Ammonia gas can be produced by heating together the solid NH4Cl and calcium hydroxide. If a mixture containing 100g of each of these solids is heated, how many grams of NH3 are produced? also find the volume of NH3 gas at STP. 2NH4Cl + Ca(OH)^2___》2NH3 + CaCl2 + 2H2O
Answers
Answer:Ca(OH)2 +2 NH4Cl -> CaCl2 + 2 NH3 + 2H2O.
Thus 1 mole of Ca(OH)2 requires 2 moles of NH4Cl.
number of moles of in 100 g of each of reactants is
for Ca(OH)2 100 g / 74g mol^-1 = 1.35 moles
for NH4Cl. 100 g÷ 53.5 g mol^-1= 1.87 moles
In this case, NH4Cl is a limiting reagent
1.87 moles of it will react with 1.35/2= 0.675 moles of Ca(OH)2 producing 1.35 moles of NH3 i.e. 34 g × 1.35 =45.9 g of it.
Since 1 mole of any gas occupies 22.4 L
1.35 × 22.4 L corresponds to 30.24 L .
Explanation:
31.62 grams of NH₃ are produced.
The volume of NH₃ gas at STP is 41.664 L.
Explanation:
2NH₄Cl + Ca(OH)₂ → 2NH₃ + CaCl₂ + 2H₂O
From the above reaction, 2 moles of ammonium chloride and 1 mole of calcium hydroxide produces 2 moles of ammonia.

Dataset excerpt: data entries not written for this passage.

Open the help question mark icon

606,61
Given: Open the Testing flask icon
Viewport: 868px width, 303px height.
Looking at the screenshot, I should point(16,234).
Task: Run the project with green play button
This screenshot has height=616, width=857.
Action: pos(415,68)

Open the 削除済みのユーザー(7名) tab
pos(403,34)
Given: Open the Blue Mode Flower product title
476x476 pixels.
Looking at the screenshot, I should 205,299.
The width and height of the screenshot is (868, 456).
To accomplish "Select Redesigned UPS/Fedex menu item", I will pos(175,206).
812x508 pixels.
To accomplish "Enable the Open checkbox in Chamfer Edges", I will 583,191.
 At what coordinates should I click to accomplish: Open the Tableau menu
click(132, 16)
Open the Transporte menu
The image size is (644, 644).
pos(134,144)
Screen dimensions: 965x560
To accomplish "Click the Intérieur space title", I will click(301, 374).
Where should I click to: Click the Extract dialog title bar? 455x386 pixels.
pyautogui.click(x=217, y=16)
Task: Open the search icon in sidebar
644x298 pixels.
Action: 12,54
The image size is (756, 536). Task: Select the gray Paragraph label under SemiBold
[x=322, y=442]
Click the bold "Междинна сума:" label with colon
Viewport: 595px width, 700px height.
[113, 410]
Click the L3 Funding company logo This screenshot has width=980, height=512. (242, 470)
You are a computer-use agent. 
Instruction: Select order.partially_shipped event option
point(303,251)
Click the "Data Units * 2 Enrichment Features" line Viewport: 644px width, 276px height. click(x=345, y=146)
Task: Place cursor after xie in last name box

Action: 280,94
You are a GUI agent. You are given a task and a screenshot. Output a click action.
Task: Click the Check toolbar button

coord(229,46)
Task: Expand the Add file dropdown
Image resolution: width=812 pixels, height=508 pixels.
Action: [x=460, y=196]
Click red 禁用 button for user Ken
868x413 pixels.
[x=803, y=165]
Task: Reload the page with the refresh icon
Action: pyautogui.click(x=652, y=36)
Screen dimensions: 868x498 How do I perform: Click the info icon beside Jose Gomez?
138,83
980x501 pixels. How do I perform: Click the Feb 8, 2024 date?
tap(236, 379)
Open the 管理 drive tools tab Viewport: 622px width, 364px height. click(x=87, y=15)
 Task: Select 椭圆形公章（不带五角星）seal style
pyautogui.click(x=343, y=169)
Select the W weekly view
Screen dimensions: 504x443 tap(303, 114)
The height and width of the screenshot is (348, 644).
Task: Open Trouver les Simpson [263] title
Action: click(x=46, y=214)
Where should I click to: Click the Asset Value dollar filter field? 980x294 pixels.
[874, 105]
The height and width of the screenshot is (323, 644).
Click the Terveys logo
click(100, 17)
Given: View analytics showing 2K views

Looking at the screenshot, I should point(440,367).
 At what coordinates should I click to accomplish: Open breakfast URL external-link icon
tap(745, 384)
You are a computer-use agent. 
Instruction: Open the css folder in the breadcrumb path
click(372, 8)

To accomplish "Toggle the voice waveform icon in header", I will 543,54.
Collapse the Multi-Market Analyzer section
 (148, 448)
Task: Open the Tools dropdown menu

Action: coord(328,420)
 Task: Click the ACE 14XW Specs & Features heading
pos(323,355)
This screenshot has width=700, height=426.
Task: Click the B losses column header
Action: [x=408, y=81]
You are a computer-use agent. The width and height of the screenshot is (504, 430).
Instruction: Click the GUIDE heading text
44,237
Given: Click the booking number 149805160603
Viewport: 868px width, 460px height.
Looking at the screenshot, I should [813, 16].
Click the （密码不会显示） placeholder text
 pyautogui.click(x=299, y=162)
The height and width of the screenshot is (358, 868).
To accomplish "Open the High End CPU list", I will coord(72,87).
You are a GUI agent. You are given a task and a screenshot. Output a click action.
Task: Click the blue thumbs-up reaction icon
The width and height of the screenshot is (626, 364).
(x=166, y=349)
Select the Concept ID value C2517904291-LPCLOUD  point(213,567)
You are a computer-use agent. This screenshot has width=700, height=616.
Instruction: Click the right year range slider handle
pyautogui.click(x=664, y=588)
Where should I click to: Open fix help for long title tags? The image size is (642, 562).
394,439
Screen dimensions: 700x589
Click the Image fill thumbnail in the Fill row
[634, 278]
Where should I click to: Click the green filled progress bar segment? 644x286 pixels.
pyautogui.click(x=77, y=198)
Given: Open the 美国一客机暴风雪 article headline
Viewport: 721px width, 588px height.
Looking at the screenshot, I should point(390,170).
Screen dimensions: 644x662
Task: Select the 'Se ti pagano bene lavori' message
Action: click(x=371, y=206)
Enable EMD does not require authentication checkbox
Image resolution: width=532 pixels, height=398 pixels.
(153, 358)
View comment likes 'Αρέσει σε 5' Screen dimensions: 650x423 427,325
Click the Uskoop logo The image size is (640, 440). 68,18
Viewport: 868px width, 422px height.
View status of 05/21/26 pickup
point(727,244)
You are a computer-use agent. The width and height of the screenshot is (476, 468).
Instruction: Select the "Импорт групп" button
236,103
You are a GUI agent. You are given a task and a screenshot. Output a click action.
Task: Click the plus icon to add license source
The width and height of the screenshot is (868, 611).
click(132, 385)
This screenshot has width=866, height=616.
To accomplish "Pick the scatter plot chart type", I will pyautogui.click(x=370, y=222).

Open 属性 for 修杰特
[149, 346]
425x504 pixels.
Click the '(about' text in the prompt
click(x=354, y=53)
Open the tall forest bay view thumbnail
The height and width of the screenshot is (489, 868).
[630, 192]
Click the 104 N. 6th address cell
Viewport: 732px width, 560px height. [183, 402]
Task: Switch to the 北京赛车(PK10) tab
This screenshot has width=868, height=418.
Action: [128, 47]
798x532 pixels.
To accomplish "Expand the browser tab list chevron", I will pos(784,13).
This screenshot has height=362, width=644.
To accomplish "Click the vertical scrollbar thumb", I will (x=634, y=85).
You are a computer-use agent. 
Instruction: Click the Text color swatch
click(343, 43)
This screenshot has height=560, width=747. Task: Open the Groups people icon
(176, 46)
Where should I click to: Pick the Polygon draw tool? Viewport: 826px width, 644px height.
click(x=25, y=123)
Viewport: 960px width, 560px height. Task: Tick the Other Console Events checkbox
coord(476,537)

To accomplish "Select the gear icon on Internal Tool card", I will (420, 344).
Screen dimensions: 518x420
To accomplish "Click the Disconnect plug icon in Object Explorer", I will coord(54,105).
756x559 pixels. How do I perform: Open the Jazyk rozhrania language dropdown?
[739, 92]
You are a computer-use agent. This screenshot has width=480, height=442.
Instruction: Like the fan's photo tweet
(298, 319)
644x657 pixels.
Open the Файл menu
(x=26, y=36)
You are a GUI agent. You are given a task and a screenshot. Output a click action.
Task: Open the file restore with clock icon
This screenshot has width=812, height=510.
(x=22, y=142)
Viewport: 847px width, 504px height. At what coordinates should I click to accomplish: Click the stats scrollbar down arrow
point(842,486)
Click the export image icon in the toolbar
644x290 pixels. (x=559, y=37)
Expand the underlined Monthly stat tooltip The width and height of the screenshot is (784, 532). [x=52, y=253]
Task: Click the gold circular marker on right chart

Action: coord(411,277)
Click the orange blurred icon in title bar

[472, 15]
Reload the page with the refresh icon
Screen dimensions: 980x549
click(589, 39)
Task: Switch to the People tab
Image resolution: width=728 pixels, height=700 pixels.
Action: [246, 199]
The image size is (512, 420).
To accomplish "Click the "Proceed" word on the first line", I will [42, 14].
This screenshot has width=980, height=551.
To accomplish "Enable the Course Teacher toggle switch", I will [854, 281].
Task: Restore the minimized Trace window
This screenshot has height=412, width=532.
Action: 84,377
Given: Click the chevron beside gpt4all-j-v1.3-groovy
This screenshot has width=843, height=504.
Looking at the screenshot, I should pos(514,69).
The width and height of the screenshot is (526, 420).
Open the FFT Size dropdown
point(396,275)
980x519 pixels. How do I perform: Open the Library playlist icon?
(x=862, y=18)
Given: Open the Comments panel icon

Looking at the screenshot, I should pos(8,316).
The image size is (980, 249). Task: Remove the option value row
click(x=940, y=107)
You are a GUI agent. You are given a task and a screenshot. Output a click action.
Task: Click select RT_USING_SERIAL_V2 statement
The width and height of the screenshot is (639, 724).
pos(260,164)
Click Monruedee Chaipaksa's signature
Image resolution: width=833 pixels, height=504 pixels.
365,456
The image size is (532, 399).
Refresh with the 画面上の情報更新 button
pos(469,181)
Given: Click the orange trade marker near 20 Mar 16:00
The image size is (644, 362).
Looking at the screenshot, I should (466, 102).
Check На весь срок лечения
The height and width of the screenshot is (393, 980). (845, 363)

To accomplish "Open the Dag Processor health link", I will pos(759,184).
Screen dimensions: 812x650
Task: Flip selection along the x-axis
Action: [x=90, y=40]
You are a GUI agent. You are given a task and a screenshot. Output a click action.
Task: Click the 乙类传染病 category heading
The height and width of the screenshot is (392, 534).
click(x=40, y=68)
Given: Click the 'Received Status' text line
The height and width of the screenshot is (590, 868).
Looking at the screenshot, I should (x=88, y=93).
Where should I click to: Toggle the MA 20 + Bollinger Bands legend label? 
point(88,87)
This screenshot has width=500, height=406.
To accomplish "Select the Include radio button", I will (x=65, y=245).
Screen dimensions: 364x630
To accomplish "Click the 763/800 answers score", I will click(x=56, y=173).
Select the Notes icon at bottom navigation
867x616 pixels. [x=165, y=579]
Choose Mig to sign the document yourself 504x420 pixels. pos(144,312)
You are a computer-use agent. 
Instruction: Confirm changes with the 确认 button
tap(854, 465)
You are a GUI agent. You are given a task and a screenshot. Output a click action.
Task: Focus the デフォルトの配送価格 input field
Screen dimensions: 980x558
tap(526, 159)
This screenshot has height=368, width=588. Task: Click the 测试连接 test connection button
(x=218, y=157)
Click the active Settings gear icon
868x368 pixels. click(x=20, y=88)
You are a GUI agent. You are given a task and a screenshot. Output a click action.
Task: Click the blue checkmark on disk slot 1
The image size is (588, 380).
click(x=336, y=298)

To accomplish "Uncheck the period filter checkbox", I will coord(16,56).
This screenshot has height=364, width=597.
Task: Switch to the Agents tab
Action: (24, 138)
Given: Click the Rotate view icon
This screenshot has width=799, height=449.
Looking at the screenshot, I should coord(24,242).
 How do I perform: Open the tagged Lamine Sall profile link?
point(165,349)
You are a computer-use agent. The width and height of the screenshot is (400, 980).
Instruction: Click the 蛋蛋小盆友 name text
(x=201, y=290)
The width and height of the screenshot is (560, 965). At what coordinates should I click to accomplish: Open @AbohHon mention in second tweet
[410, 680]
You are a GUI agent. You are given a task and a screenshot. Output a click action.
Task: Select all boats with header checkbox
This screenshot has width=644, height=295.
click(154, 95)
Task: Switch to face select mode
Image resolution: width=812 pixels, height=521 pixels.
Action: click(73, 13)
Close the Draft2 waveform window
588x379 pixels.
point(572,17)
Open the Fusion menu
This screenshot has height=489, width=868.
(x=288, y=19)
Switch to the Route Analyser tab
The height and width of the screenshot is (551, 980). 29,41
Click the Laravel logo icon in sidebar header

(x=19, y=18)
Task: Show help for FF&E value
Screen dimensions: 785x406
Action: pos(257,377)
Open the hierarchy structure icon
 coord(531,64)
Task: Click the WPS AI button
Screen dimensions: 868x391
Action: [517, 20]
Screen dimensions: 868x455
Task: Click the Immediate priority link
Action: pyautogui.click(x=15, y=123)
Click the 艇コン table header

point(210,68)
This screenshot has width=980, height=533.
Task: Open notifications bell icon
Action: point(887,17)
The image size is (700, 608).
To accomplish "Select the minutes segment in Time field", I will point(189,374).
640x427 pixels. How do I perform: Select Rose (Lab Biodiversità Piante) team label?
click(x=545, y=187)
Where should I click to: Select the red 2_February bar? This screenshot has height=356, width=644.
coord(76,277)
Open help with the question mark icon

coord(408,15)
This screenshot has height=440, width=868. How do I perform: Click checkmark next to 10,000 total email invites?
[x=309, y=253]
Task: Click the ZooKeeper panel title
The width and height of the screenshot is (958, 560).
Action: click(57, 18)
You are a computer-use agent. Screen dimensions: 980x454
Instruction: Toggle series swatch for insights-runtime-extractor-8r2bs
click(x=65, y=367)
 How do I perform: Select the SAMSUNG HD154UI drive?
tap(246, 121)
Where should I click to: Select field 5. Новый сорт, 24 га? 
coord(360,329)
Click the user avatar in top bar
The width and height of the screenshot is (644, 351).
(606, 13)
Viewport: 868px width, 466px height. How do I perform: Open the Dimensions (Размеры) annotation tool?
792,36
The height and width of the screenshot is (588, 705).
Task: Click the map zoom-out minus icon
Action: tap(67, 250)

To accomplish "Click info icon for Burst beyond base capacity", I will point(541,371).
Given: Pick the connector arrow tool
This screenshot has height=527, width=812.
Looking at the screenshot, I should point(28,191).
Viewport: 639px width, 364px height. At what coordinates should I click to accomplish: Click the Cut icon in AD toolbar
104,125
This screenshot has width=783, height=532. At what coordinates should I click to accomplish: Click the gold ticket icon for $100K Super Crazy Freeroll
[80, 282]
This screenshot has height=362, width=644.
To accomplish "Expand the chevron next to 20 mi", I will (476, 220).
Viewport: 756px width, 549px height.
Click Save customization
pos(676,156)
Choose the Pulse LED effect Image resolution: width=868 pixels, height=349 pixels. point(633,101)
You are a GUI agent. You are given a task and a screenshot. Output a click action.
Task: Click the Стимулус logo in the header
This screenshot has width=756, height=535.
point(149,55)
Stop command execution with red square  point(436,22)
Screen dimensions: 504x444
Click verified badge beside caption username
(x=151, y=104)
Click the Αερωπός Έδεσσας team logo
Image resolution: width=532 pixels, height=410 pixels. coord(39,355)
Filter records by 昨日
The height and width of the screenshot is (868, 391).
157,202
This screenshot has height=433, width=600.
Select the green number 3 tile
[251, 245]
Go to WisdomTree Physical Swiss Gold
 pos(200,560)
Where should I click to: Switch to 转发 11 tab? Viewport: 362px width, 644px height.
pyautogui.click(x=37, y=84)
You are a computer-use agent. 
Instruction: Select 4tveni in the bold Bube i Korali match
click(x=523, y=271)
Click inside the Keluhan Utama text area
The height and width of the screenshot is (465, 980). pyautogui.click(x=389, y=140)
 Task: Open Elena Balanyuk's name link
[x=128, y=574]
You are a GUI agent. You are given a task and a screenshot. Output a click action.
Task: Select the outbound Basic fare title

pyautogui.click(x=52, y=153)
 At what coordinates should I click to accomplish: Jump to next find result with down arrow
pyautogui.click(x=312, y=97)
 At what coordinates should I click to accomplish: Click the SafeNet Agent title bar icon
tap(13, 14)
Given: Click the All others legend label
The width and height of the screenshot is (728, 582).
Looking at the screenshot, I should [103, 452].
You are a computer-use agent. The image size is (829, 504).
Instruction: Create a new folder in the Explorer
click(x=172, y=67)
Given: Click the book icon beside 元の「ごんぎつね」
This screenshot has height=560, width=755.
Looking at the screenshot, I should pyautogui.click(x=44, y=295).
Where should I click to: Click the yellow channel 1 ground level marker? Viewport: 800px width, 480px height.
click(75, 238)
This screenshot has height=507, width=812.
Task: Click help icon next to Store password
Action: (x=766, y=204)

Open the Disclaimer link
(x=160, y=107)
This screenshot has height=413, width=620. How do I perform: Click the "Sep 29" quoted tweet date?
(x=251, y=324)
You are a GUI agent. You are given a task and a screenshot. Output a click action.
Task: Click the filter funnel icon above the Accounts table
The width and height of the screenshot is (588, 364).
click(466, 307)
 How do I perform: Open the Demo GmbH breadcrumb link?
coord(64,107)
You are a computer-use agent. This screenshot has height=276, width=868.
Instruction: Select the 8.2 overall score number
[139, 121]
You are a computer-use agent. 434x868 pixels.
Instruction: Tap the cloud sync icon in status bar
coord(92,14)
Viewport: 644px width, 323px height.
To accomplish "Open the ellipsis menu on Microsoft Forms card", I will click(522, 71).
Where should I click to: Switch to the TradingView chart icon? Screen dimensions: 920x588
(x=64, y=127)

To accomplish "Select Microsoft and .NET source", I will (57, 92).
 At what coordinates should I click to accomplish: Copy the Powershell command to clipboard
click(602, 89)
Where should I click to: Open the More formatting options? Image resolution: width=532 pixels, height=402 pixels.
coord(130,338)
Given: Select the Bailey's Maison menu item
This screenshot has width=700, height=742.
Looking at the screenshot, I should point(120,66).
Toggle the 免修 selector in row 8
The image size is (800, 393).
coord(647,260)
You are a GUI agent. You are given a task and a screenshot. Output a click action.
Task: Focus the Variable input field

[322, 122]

The number of moles of ammonium chloride is:
⇒ 100/53.5 = 1.86 moles
The number of moles of calcium hydroxide is:
⇒ 100/74 = 1.35 moles
1 mole of calcium hydroxide reacts with 2 moles of ammonium chloride:
From reaction, 1.35 moles of calcium hydroxide requires 1.35 × 2 = 2.7 moles of ammonium chloride which is not accessible.
Hence, Calcium hydroxide is not limiting reagent.
2 moles of ammonium chloride reacts with 1 mole of calcium hydroxide :
So 1.86 of ammonium chloride requires 1.86/2 = 0.93 moles of calcium hydroxide which is available.
Hence, ammonium chloride is limiting reagent.
Unreacted moles of calcium hydroxide = 1.35 - 0.93 = 0.42 moles
Now, 2 moles of ammonia are formed from 2 moles of ammonium chloride.
Therefore 1.86 moles would be formed from 1.86 moles of ammonium chloride.
Weight of ammonia produced = 1.86 × 17 = 31.62 grams
1 mole of ammonia measures 22.4 L at STP
1.86 mole would measure 1.86 × 22.4 = 41.664 L at STP.